Talk I:Future Mobility: Integrating Data-Driven and Control Methods into Automotive Decision-Making Systems
Time:Monday, 16 December 2019 9:00 a.m. to 11:00 a.m.
Venue: Lecture Hall, 2nd Floor, Zoon A, Advanced Control Base, Nanling Campus
Abstract: Data is everywhere. Modern vehicles are equipped with hundreds of sophisticated sensors that offer necessary information for various functionalities. With vehicle connectivity, these vehicles can be exploited as mobile platforms to crowdsource real-time road and traffic information, which can be utilized to enhance the automotive decision-making systems for improved safety, efficient energy, and ride comfort.
In this talk, I will first present the Vehicle-to-Cloud-to-Vehicle framework and discuss its opportunities and challenges. The focus of the talk will be the exploitation of automotive vehicles to crowd-source road information for collaborative comfort and energy harvesting. I will also talk about some recent work on online driver identification as well as integrating learning and control for efficient system identification and controls.

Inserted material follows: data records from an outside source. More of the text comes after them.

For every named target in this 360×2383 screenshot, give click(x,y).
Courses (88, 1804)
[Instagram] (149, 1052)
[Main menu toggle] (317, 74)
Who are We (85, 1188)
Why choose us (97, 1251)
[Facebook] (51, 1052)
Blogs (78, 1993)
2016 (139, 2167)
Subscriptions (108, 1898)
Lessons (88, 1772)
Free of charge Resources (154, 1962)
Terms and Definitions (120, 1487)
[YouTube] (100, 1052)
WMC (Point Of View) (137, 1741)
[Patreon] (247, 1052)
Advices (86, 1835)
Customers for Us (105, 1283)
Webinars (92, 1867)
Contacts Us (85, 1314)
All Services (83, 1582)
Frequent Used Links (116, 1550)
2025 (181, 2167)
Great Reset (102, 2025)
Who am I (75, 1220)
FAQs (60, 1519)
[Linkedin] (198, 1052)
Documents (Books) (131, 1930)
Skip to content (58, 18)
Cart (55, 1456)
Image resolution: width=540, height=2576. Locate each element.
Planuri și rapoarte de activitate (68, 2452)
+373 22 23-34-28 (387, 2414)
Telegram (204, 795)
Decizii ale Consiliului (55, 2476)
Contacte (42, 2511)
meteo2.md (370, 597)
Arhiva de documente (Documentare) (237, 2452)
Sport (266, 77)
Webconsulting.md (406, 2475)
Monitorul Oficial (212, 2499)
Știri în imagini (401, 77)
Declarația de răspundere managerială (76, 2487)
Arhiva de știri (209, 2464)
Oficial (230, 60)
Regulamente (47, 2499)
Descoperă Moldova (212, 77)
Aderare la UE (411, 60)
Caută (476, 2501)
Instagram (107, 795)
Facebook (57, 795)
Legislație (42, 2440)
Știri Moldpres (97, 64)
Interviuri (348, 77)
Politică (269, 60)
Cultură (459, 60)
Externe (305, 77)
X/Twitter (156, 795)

Talk II:NextGen Modeling and Control: Integrating Real-Time Learning with Control Theory
Time:Tuesday, 17 December 2019 9:00 a.m. to 11:00 a.m.
Venue:School of Artificial Intelligence (Lecture Hall, 6th Floor, Administration Building, Central Campus)
Abstract: While complex engineering systems incorporate first principles based on physical models, they may not make full use of relevant information from real-time data. Exclusively data-driven approaches to complex engineering systems may lead to incorrect and uninformed decisions as they do not incorporate useful information from the engineering and physical models. A hybrid approach that uses real-time data, in conjunction with basic physical and engineering constraints, has the promise to overcome these limitations and can lead to significantly improved decision capabilities.
In the first part of this talk, I will present an online nonlinear system identification algorithm that can simultaneously identify local linear models as well as their validity zones with minimum calibration efforts. It is enabled by integrating an online clustering algorithm with recursive least squares. In the second part of this talk, I will present a safe Reinforcement Learning framework where we learn a safe policy safely by exploiting the system.
BIO:Dr. Zhaojian Li is an Assistant Professor in the Department of Mechanical Engineering at Michigan State University. He obtained M.S. (2013) and Ph.D. (2015) in Aerospace Engineering (flight dynamics and control) at the University of Michigan, Ann Arbor. As an undergraduate, Dr. Li studied at Nanjing University of Aeronautics and Astronautics, Department of Civil Aviation, China. Dr. Li worked as an algorithm engineer at General Motors from January 2016 to July 2017. His research interests include Learning-based Control, Nonlinear and Complex Systems, and Robotics and Automated Vehicles. He is the author of more than 20 top journal articles and several patents. He is currently the Associate Editor for Journal of Evolving Systems, American Control Conference, and ASME Dynamics and Control Conference.